Read more about the best condoms for feeling - it might make you laugh, if nothing else.

Additionally, there are many social events and websites where people in similar situations can come together and share their experiences of the struggles of being single. Dating apps are available and can be a short-term answer to a long-term problem.

However, it’s worth bearing in mind that dating apps offer the chance for a longer-term relationship and so it’s worth making it clear to a potential partner what your intentions are from the start.

Conclusion

Sexual frustration is a natural feeling that many different factors can cause. It’s important to be aware of signs and symptoms of sexual frustration in yourself and others, as it can have serious long-term effects if left unresolved.

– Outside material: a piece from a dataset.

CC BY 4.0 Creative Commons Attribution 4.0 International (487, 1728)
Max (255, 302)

There are many ways to address sexual frustration, whether you have a partner or not - effective communication with your partner or friends is key, as well as looking after yourself and getting involved in activities that bring you joy and fulfilment. If medical issues are at play, it’s also worth speaking to a doctor about possible treatments to help alleviate any symptoms.

The essential thing is to remember that there is no one-size-fits-all answer - each person’s experience of sexual frustration will be unique, and it’s worth exploring different solutions to find the right approach for you.

If you’re feeling sexually frustrated and need further help, consider seeking professional advice from a sex therapist or counsellor. It’ll allow you to talk through your feelings in a safe space to understand them better and work towards resolving them.